UAB allowed only 10 staffers inside the Green and Gold room at Bartow Arena with a moderator and live streaming on Facebook in an attempt to minimize the risk of spreading the coronavirus.
Kennedy was introduced by athletic director Mark Ingram, then fielded a few questions from radio announcer David Crane, who also relayed several taken in advance by reporters. They sat on opposite ends of a small table with their chairs pulled back some and a 2015 Conference USA Tournament championship trophy in between.
Kennedy, who had been living in suburban Birmingham after his 12-year run as Mississippi’s coach, did jokingly note that they might not have the full six feet of separation recommended by health officials during the global pandemic.
It was a strange scene but less so than what happened last week — or than what Kennedy fears could lie ahead.

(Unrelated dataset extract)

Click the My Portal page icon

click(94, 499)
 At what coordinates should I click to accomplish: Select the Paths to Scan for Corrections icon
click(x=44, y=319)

Kennedy was working at the Southeastern Conference Tournament in Nashville for ESPN and the SEC Network when the remaining games around the country — including the NCAA Tournament and many other sporting events — were called off. Suddenly, the arenas were empty.
“It felt surreal, like is this actually happening,” said Kennedy, who replaced Robert Ehsan. “This is certainly not the introduction that we wanted. I can’t wait for this room to be filled and to see many familiar faces.”
Normally, such introductions for new coaches at UAB and elsewhere would include some fans and prominent boosters and a number of reporters and cameras.
Not this time. He was joined in the room by Ingram and mostly media relations officials and the production crew.
Kennedy, whose hiring was announced on Friday, received a six-year contract and an unconventional situation that coaches and athletic programs around the country are also confronting.
The NCAA has suspended in-person recruiting until at least April 15, and it’s not clear when games will resume.
“We are in strange times,” Kennedy said. “This next season as we all try to figure out what the next day holds, will be the most unusual in the history of intercollegiate athletics.”